Durante muchos años de mi vida, le tuve miedo al Centro de la Ciudad de México. Tal vez fuera porque casi siempre iba cuando estaba oscuro o porque pasaba justamente por algunos de los callejones que despiertan horrores en las cabecitas de los niños más sensibles. ¡Bueno! Quién quita que también pudiera ser porque a veces iba con familiares de naturaleza venenosa y desagradable, de manera que sólo me quedaba hacer la asociación. La verdad es que no lo sé. Como quiera que fuese, ese bendito lugar siempre me provocaba escalofríos en la espalda y revolturas de panza.
Hace unos años, fui de nuevo, pero con mis hermanas y por el puro de gusto de movernos a nuestro ritmo (si hay una ventaja en ser adulta, es que una puede ir de aquí para allá, fijarse en lo que se le dé la gana y tener la opción de largarse si se aburre ¡qué sabrosura caer en la cuenta!).
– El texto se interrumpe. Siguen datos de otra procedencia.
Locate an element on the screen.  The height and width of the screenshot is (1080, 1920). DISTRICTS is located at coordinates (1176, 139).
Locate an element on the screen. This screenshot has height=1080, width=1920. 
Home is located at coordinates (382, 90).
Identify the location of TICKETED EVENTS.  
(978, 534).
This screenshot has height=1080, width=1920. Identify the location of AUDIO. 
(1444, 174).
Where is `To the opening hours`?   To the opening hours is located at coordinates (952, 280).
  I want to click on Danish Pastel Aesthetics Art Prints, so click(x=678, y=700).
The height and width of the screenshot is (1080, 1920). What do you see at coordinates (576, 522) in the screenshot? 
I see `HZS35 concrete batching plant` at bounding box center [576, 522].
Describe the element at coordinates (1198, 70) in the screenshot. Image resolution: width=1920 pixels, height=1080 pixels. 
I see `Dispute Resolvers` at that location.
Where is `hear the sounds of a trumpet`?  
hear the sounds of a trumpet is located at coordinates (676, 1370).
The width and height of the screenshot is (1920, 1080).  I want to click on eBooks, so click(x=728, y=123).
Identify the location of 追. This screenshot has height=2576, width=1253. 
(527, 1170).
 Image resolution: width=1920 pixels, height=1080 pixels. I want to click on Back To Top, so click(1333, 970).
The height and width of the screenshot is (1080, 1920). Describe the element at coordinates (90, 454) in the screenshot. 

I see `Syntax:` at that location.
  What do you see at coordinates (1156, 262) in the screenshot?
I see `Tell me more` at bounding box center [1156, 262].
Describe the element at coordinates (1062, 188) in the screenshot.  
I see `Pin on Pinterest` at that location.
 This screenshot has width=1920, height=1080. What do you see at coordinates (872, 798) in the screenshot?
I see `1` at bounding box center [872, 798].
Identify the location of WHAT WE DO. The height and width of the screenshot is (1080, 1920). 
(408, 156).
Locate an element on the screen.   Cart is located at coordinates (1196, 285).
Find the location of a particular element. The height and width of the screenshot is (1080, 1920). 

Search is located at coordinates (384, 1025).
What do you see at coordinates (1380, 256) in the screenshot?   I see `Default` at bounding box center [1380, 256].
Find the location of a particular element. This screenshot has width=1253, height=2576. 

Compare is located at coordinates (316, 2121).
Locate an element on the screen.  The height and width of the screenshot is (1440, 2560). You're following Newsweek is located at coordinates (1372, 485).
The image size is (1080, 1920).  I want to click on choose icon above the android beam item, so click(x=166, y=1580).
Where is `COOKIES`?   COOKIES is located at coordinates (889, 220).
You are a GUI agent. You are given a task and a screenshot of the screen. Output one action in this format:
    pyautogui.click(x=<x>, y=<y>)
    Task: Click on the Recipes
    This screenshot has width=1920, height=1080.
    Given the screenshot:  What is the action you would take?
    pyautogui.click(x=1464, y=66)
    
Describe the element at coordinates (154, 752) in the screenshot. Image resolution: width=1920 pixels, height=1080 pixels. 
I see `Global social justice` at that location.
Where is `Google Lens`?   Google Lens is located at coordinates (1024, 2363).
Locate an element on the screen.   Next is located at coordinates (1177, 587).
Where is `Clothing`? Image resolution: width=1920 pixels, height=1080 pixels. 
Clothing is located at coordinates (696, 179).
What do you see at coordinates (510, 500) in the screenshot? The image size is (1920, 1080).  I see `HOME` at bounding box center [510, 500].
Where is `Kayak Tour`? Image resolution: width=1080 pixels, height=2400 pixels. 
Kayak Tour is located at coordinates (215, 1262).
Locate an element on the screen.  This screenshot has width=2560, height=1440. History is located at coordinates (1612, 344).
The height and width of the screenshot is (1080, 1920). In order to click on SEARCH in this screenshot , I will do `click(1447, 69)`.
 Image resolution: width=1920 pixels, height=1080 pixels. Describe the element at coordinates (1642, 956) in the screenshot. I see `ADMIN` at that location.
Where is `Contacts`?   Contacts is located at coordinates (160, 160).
Camina que camina, noté una extraña ausencia. Las guácalas eran mínimas, casi imperceptibles. Encontramos muchas cosas interesantes y le agarré el gusto a vagabundear por lugares con tanta historia; además, la cámara resultó ser un útil filtro, detrás del cual pude observar y conciliar desacuerdos entre memoria y vista.
Llegamos a la Catedral. Mi hermana mayor había trabajado ahí en una de sus etapas de restauración y nos contó muchas historias acerca de las presencias fantasmagóricas que pululan en su interior (historias que jamás he podido ni podré soportar. Ni modo... soy demasiado cobarde para esas cuestiones).
No soy creyente, pero he aprendido a degustar los productos estéticos de diferentes religiones. Así, quise hacer de la luz, la protagonista de las subsecuentes fotografías; al enfocar pequeños detalles y la manera en que éstos armonizaban, también pude desaparecer una gran parte del miedo que me despertaban las iglesias.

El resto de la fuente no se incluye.